Взгляд мертвой переполнился пронзительным холодом. Злоба поднялась в груди и тут же опала. Архо не виноват в том, что она ненавидит зеркала. Он не знает о болезненных словах отца, которые Люсьена даже после смерти не может забыть.

— Нет у меня никаких зеркал. Зачем тебе?

— Хочу взглянуть на себя. Триада меня вызвала. Нужно выглядеть прилично.

— Зачем вызвали?

— Повысят, наверное, — мечтательно предположил лич.

— Не повысят, Архо, — Люсьена посмотрела на него напряженно. — Ты не понимаешь?

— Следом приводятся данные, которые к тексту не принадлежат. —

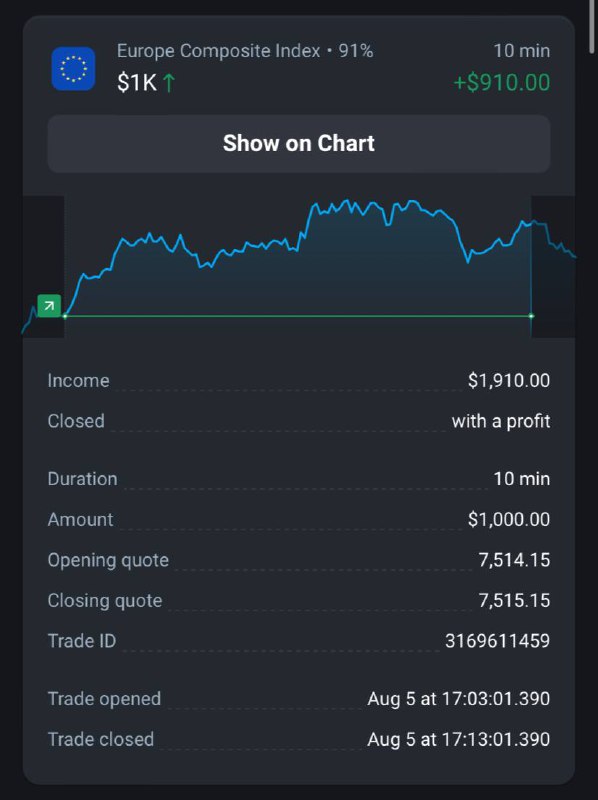Click the green up-arrow trade marker on the chart
This screenshot has height=800, width=598.
coord(49,306)
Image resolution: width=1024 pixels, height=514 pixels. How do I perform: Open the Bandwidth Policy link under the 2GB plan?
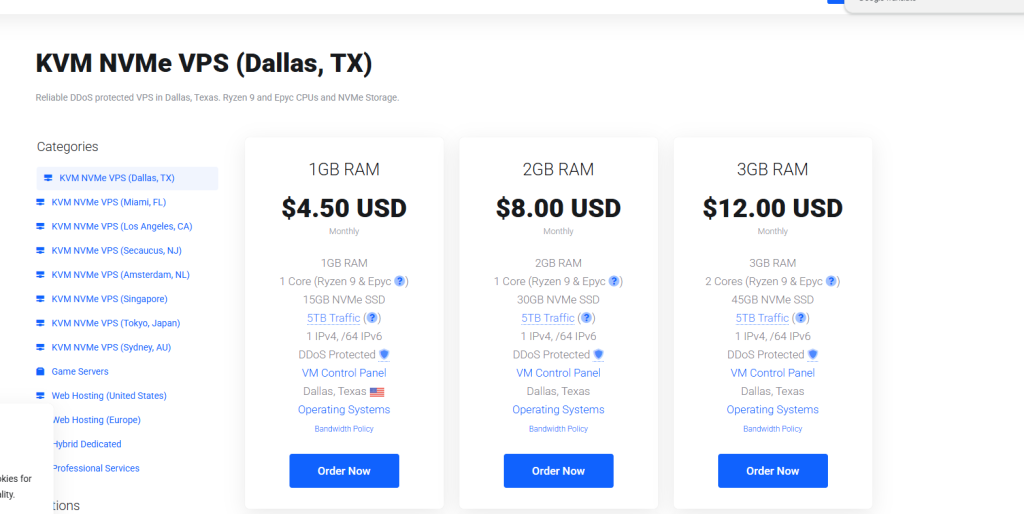point(558,429)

Повышают только тех, кто смог взрастить свою силу, чтобы контролировать большее число мертвяков. Твоя сила тает, как весенний снег. Тебя не повысят — уничтожат.

— Не должны. Зачем тогда весь этот официоз? Приглашение? Ульфред, обычно, утилизирует на месте, быстро и без лишних церемонной. Тут что-то другое.

— Что-то нехорошее.

Они замолчали. Каждый думал о своем. Наконец Люсьена спросила:

— Архо, ты давно это делал в последний раз?

— После битвы на Кровавой Гряде. Тогда умирающие солдаты просили уменьшить их боль, — прозвучало в ответ.

— Откуда они знали, что тебя можно просить о подобном? Уже слухи разошлись? Ты рискуешь.

— Ничем я не рискую. Я давно мертв, Люсьена. Как и ты. Так какая разница? Я помогаю живым людям, потому что при собственной жизни был магом-целителем. И я не просил оставлять мне после смерти дар исцеления, но он остался. Я все еще могу лечить, но это выпивает из меня все силы… Так что же мне делать, Люсьена? В лечении раненых, по крайней мере, есть смысл. Таков мой путь.